Luckily Dorna’s new concession rules, designed to aid terrible oriental manufacturers, have given Yamaha far more freedom to still not do anything. And this, added to the belief that a V4 might actually be coming, was all the likable yet French rider needed to storm to front of the grid and register the first ‘none-Marquez’ pole of the year.
Fab Fabio couldn’t quite pull off a win in the main race but a frankly insane second place was, mathematically, equal to winning the Kentucky Derby on a haddock.
The Flamenco Award
The flamenco is the passionate art form that combines music, dance, and more dramatic and gestures than a trained fly-swatter and is butchered nightly to drunken Brits up and-down the Costa del Sol who want some local culture to go with their sausage and chips.

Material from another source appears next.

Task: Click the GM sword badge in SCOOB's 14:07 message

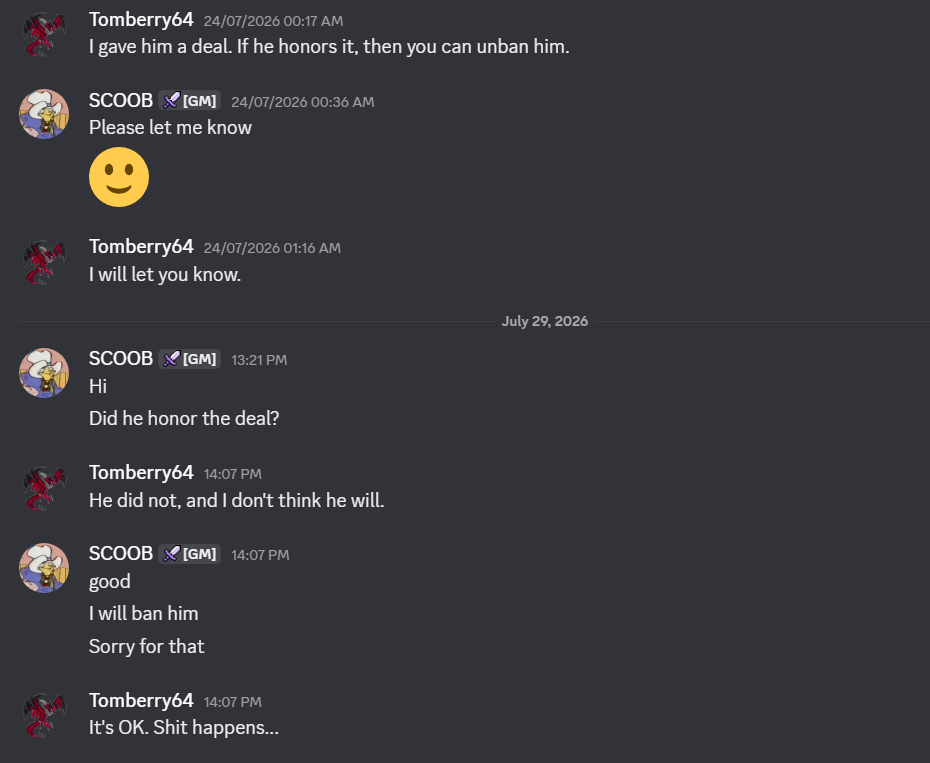Action: 190,554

Jerez passionately claims to the birthplace of Flamenco despite the fact that historians, musicologists, and basically every other Andalusian town have their own suspiciously confident versions of the origin story.
This award goes to the rider who danced majestically in Jerez to the sweet sound of a load of Spaniards making a racket.
Winner: Alex Marquez
Poor Alex has lived under his brother’s shadow now for so long that he’s a chronic osteomalacia sufferer. But in Jerez it was time for the ‘Ralf Schumacher’ of MotoGP to step out into the glorious sunlight for a healthy batch of praise and photodermatitis.
And everyone was happy. Okay, let me rephrase that – and all MotoGP fans were happy. Alex is less of an Antichrist than his brother – a ‘Jesus tickler’ at worst and is a loveable character akin to the dopey puppy that just wants to please but ends up with his head trapped in the cupboard.
All season Marquez Lite has been brilliant but forced to play second-fiddle to his famous brother but this weekend it was Alex that got to ride home in the front seat of the family SEAT. Better still for Ralf Schumarquez he now leads the world championship!
The Paella Award
Paella is basically a confused stir-fry that decided it needed a giant pan and a sunburned tourist to feel important. Cunning locals take the cheapest food known to mankind, rice, then toss in a few peas, a prawn or two that still looks angry to be there, and maybe some chicken that’s somehow both dry and undercooked — then charge foreigners the GDP of a small country for the privilege.
Spaniards love paella. Not eating it. Just banging on about it.
This award goes to the rider that, after all said-and-done, was a bit bland and overpriced.
Winner: Pecco Bagnaia
Yet another ‘meh’ event for the bearded Italian. Managed to beat Marc because he fell off but was outshone all weekend by Alex Marquez and Fabio Quartararararo.